• _EXERCISE PROMPT_
With pictures excluded, retype exactly every line from the one containing "The image size is (600, 303)." to the end of the records below.

• _Stored data_
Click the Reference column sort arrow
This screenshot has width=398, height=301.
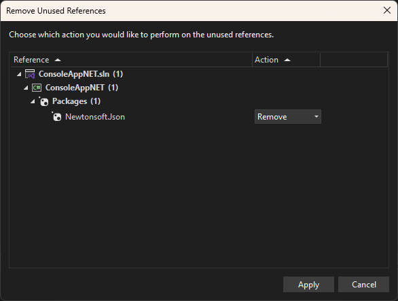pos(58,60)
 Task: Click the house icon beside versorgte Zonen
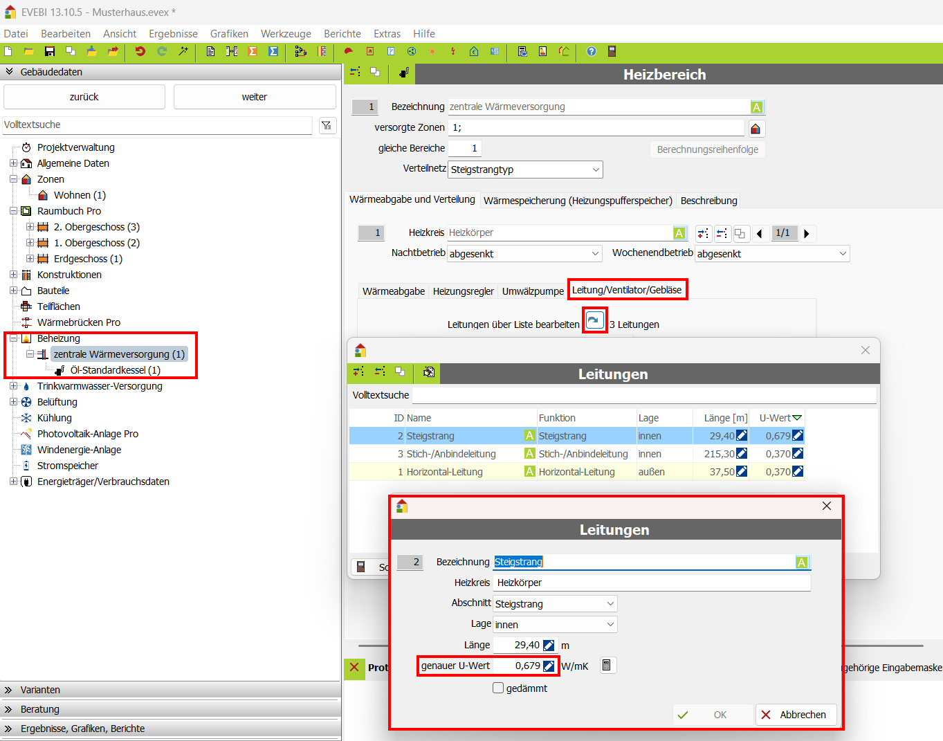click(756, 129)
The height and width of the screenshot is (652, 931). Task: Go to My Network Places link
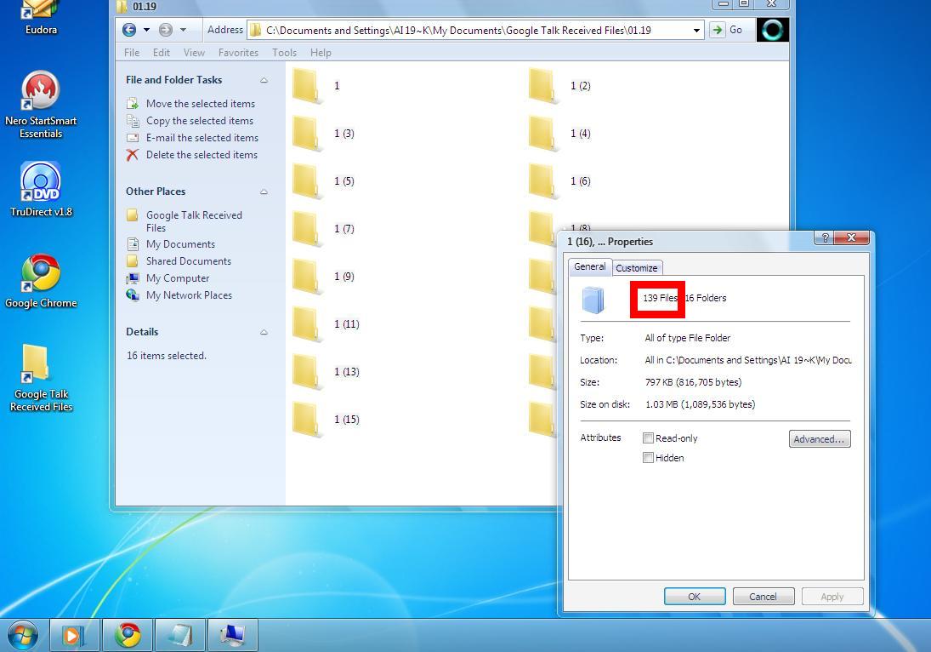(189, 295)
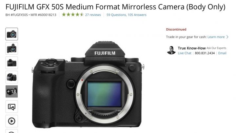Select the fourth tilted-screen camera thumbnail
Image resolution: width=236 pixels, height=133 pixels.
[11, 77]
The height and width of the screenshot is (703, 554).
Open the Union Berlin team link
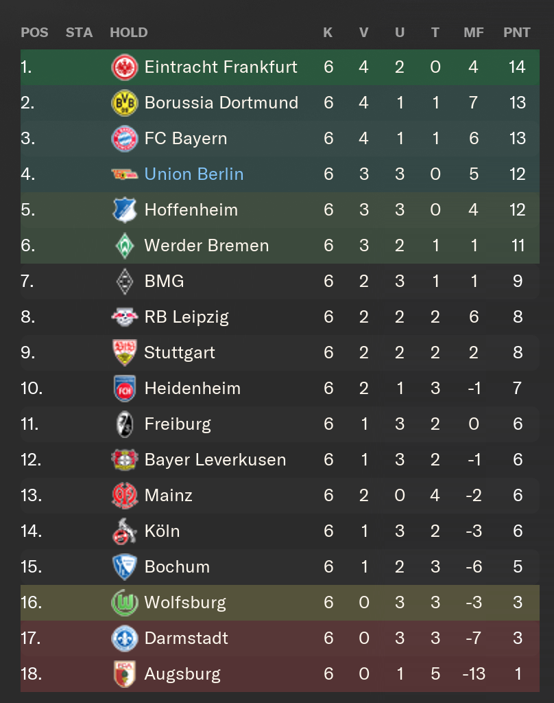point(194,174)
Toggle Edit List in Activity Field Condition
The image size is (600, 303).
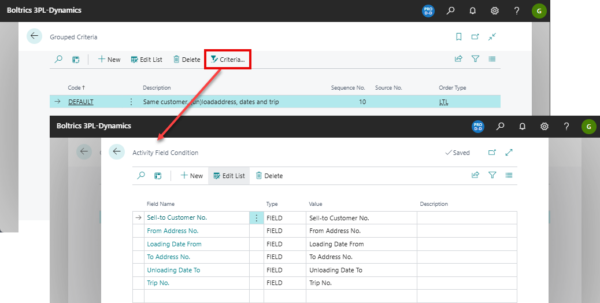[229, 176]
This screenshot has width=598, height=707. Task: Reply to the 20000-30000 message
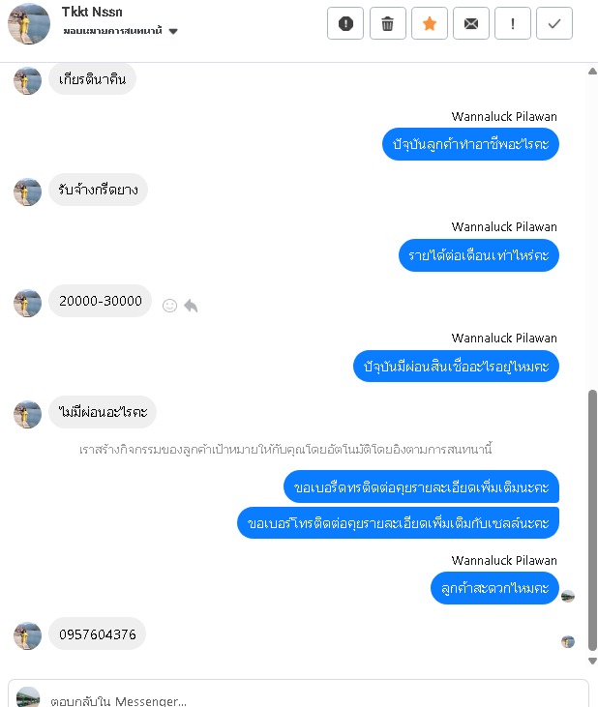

• _RESULT OF THIS TASK_
The image size is (600, 303).
[229, 176]
This screenshot has width=598, height=707. Task: Reply to the 20000-30000 message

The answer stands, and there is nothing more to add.